## [Opdracht]
Typ het stuk uit de regeling van "een uitkering op grond van een pensioenregeling" tot en met "de werkgever verricht." letterlijk over.

## [Tekstfragment]
※
Regeling van de Minister van Sociale Zaken en Werkgelegenheid van 6 april 2009, nr. IVV/I/09/5651, tot wijziging van de Regeling vrijstelling verplichtingen WW en Wet WIA in verband met het realiseren van een vrijstelling van de plicht tot verkrijgen van passende arbeid in geval van een prepensioenregeling of verlof

De Minister van Sociale Zaken en Werkgelegenheid,

Gelet op artikel 32, tweede lid, van de Wet werk en inkomen naar arbeidsvermogen;

Besluit:

ARTIKEL I

De Regeling vrijstelling verplichtingen WW en Wet WIA wordt als volgt gewijzigd:

A

Aan artikel 1 wordt, onder vervanging na ‘Werkloosheidswet’ van de punt door een puntkomma, toegevoegd:

Pensioen:

een uitkering op grond van een pensioenregeling als bedoeld in artikel 18, eerste lid, onderdeel a, onder 1°, van de Wet op de loonbelasting 1964.

Prepensioen:

een uitkering op grond van een regeling voor vervroegde uittreding als bedoeld in artikel 32ba, van de Wet op de loonbelasting 1964 of op grond van een prepensioenregeling als bedoeld in artikel 38a van de Wet op de loonbelasting 1964 zoals dat artikel luidde op 31 december 2004;

Verlof:

een tussen de werkgever en de werknemer voor een gedeelte of het geheel van de arbeidstijd overeengekomen periode, waarin de werknemer geen arbeid jegens de werkgever verricht.
※
## [Gegevensset]

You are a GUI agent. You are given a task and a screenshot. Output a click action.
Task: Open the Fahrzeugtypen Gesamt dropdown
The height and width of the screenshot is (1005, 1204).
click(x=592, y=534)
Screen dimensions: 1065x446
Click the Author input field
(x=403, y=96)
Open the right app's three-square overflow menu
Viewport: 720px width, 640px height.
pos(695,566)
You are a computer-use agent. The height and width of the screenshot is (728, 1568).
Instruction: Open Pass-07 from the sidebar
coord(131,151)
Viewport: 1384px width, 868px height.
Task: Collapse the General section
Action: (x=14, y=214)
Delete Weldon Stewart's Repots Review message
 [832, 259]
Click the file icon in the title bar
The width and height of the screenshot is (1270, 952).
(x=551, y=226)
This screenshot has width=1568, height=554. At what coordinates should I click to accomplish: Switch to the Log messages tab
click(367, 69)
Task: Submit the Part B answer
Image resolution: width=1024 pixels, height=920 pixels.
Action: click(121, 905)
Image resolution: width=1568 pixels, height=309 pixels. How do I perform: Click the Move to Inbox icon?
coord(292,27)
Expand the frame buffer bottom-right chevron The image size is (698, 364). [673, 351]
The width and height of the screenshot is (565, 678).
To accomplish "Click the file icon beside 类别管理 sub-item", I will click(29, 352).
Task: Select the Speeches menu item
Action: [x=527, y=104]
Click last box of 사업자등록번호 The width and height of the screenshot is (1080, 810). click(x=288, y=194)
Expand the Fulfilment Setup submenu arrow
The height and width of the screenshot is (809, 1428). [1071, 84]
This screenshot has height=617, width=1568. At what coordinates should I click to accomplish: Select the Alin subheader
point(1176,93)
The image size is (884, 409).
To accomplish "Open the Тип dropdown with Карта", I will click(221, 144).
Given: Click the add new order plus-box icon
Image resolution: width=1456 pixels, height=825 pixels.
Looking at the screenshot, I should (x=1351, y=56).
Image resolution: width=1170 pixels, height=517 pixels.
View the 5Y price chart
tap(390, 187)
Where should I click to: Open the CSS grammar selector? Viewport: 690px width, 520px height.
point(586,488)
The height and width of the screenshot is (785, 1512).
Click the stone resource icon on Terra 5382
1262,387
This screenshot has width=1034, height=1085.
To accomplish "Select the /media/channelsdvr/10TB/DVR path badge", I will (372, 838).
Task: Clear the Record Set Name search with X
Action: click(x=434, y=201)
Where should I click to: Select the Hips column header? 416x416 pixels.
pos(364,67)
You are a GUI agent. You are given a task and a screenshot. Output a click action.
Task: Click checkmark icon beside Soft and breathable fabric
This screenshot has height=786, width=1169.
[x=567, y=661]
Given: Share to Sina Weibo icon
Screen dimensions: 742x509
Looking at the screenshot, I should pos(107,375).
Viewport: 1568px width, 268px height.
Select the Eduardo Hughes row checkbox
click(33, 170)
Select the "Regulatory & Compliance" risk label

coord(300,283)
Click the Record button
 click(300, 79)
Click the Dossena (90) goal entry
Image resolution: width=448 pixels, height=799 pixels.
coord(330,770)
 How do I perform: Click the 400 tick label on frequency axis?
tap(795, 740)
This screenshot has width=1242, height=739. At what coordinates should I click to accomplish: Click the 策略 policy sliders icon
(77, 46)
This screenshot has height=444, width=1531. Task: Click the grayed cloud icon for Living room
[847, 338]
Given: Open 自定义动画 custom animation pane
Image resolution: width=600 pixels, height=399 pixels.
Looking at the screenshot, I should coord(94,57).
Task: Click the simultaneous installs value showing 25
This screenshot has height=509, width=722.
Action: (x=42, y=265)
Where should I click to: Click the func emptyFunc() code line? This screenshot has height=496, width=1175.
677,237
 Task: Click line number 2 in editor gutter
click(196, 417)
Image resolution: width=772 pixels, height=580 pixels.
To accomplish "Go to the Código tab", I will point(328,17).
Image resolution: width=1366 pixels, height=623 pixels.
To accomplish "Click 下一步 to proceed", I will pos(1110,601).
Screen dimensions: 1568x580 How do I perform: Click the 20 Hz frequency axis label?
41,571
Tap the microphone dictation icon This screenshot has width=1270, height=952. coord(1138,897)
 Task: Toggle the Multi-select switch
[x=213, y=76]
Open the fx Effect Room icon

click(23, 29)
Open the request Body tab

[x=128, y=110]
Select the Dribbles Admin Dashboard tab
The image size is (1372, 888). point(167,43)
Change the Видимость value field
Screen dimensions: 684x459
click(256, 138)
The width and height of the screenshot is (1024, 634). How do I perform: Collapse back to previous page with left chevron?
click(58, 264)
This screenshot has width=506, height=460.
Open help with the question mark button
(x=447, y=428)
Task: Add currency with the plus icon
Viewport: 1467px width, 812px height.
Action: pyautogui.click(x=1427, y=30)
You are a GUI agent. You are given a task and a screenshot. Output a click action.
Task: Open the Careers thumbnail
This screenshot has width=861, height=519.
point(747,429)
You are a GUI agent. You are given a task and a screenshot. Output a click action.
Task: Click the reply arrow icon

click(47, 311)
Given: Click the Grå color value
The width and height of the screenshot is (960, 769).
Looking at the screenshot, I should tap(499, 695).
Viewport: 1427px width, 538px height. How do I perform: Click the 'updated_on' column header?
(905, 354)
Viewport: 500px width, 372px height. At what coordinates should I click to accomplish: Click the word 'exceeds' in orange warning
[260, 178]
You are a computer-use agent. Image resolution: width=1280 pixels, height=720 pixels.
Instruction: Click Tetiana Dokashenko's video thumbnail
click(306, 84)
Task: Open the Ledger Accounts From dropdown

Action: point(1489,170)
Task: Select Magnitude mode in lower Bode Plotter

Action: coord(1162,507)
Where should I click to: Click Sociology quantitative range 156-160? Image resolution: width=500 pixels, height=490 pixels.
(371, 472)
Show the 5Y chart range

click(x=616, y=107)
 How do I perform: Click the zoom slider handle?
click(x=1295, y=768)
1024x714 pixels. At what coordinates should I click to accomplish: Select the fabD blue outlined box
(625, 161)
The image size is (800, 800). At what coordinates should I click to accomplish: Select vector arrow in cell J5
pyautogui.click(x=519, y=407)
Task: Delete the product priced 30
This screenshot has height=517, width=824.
※
## [Antwoord]
een uitkering op grond van een pensioenregeling als bedoeld in artikel 18, eerste lid, onderdeel a, onder 1°, van de Wet op de loonbelasting 1964.

Prepensioen:

een uitkering op grond van een regeling voor vervroegde uittreding als bedoeld in artikel 32ba, van de Wet op de loonbelasting 1964 of op grond van een prepensioenregeling als bedoeld in artikel 38a van de Wet op de loonbelasting 1964 zoals dat artikel luidde op 31 december 2004;

Verlof:

een tussen de werkgever en de werknemer voor een gedeelte of het geheel van de arbeidstijd overeengekomen periode, waarin de werknemer geen arbeid jegens de werkgever verricht.